Client Story

When bad data is costing billions of dollars

One of the world’s leading high-tech manufacturers was in trouble. Without clear, agreed-upon data to support decision-making, management was essentially trying to steer the company through dense fog. Revenue and cost figures were inconsistent from one department to the next, and nobody truly “owned” the data. A vivid snapshot of the problem: an employee in one department thought the company made 55,000 products, but an employee in a different department thought it made 6,000. To paraphrase one executive: “We have no clue what’s going on. Everyone’s story is a good one—and none of them is right.”

Lacking a single version of the truth, executives had no way of knowing the real financial impact of their decisions, let alone the potential trade-offs they could make. Supply and demand were wildly out of sync, and inaccurate forecasts meant erratic and often wasteful capital expenditures. The manufacturer was unable to see costs or financial contributions broken out by customer, product, or any other actionable level. As a result, the company was losing billions of dollars annually. Alarmed by the worsening situation, the executives and board of directors reached out to AlixPartners.

Advanced software tools provide a single version of the truth

AlixPartners’ digital experts quickly saw that the manufacturer was adrift because its data infrastructure was inadequate. Reporting to the CFO—who was very keen to be able to manage by the numbers—our remit was to help the company transition from its revenue-centric model to one more focused on profit so it could self-fund growth. Our first step was to clean up the data so the company could have accurate insights into performance, learn which products and operations areas were profitable, and, identify the biggest obstacles to running an effective operation. With a newly clear view of profitability by customer and by product, we could quickly start building software tools that would enable the company to take a consistent approach to business planning and profitability.

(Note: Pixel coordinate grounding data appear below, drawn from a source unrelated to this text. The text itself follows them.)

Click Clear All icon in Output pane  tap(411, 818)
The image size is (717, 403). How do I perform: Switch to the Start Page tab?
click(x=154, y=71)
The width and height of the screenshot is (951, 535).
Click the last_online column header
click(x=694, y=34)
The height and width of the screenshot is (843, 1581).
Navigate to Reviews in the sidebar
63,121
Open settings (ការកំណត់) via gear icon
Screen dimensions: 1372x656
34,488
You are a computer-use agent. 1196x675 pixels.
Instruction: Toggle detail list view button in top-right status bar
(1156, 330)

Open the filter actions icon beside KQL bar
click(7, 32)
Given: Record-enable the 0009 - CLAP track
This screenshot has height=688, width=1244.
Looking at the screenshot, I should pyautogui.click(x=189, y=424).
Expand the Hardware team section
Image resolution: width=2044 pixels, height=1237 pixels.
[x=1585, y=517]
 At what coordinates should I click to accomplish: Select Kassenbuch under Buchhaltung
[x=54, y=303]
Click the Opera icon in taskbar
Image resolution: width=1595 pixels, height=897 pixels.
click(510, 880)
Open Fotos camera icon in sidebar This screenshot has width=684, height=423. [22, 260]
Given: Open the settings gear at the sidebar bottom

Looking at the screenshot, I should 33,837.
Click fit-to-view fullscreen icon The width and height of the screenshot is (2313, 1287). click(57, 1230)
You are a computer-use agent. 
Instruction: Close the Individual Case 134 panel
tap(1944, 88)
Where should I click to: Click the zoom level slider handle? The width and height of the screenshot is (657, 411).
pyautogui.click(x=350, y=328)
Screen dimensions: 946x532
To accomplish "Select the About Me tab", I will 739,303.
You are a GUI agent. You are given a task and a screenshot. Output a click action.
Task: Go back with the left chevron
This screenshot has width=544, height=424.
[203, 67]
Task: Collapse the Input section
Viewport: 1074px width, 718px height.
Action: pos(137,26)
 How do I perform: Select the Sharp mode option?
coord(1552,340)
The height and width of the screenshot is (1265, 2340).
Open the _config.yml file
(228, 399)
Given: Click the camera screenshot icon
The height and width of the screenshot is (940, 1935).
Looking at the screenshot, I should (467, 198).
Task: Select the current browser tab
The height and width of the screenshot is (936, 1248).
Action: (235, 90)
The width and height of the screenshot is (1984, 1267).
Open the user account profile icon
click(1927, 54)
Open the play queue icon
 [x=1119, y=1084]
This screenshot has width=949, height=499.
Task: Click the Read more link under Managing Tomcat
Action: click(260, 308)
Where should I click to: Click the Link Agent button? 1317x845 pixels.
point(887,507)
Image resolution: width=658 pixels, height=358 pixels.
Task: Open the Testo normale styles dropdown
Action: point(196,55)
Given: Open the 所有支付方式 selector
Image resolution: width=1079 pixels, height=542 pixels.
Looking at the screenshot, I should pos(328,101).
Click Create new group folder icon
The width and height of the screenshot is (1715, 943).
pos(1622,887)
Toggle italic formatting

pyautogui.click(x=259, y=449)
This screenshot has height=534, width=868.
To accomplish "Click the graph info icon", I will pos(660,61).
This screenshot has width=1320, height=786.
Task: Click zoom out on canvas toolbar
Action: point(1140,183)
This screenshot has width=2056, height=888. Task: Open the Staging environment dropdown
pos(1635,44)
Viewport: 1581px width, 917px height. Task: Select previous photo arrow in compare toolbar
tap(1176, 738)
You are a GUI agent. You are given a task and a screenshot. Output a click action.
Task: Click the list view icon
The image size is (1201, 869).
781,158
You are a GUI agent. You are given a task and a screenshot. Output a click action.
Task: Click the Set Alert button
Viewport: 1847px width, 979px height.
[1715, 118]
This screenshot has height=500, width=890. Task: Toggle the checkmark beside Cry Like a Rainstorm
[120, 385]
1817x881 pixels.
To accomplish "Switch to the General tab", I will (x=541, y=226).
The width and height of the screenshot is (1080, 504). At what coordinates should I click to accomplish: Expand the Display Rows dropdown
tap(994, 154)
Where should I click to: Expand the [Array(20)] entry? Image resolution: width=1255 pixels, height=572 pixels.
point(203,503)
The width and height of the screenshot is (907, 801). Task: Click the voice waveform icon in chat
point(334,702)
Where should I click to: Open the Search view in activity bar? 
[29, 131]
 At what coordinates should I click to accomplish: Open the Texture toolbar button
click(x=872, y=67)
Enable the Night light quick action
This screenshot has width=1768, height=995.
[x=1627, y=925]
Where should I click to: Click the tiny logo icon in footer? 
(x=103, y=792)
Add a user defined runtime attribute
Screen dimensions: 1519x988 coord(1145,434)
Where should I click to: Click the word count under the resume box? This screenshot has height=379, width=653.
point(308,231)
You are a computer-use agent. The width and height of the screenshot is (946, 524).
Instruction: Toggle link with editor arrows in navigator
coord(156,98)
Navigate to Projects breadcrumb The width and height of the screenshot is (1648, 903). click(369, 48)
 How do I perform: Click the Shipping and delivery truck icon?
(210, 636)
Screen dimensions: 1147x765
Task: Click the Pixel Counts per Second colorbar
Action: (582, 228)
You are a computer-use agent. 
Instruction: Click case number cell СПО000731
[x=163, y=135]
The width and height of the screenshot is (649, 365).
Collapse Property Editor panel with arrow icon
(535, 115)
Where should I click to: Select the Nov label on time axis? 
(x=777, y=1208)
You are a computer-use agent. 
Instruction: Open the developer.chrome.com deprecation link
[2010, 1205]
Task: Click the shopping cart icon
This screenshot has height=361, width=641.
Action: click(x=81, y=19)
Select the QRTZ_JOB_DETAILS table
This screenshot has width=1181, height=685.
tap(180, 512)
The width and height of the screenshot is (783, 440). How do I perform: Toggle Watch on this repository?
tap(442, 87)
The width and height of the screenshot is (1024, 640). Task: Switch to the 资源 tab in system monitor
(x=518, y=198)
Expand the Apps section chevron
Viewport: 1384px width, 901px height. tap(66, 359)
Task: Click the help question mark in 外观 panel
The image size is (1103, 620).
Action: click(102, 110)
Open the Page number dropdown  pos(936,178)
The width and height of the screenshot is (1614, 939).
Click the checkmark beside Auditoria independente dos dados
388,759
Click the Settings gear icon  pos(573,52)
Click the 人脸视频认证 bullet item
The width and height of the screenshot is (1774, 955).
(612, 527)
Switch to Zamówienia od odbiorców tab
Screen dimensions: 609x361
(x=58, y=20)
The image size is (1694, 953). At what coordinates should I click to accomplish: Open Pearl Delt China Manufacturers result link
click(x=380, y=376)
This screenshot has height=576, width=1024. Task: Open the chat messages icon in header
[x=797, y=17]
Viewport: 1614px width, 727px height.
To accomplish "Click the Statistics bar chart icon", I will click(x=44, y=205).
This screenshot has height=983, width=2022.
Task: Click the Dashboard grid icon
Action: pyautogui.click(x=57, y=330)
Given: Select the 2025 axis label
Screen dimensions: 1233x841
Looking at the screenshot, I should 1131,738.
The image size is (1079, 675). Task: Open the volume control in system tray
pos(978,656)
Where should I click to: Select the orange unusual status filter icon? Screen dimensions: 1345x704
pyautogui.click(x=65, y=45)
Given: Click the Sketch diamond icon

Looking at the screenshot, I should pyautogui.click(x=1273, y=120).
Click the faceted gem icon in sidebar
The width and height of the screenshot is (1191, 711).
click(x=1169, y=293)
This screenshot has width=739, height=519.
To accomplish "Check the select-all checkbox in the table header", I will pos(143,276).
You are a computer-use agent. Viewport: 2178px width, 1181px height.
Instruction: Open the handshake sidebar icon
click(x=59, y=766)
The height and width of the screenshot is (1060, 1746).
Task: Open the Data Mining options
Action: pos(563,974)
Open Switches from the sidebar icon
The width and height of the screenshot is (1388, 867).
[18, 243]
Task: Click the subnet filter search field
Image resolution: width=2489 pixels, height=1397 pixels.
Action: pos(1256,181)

Throughout this project, we illustrated the value of using clean, consistent data sets to create optimal operating models. As an example, we developed a cost model for a “virtual manufacturing operation” that allowed executives to estimate the cost of advanced technologies, identify underutilized assets, and evaluate the cost of excess capacity.

When it really matters

With a unified approach to data collection and use, the manufacturer identified a host of opportunities that collectively have the potential to cut its annual losses by about a third. Also, the company found it could divest a host of process equipment with little or no impact on productivity—a move that could release considerable cash. At the same time, implementing our software tools quickly yielded recurring profit impact of more than $100 million a year. Management’s new visibility into the company’s operations enabled it to increase capacity by 10%. The company was now able to make sales forecasting consistent, improving demand accuracy by more than 10%.

The new operational transparency also enabled the company to avoid $100 million-plus in capital purchases by aligning the marketing forecast with capital spend schedules. Last but not least, the unified data approach underpinned new pricing structures with key customers that yielded an additional $20 million in profit margin compared with traditional pricing.

Perhaps most valuable of all in the long term: with a platform of clean, consistent data to work with, the executive team began to envision ways to automate decision-making, further improving its effectiveness. Executives soon saw how to use supply chain analytics to identify which customers to serve, with which products, in which markets, and by which operating model. With a centralized sales and operational planning system to rely on, the executives could align not only on operational decisions but also on wider use of management tools that would help them even further in areas such as R&D portfolio management and product profitability analysis.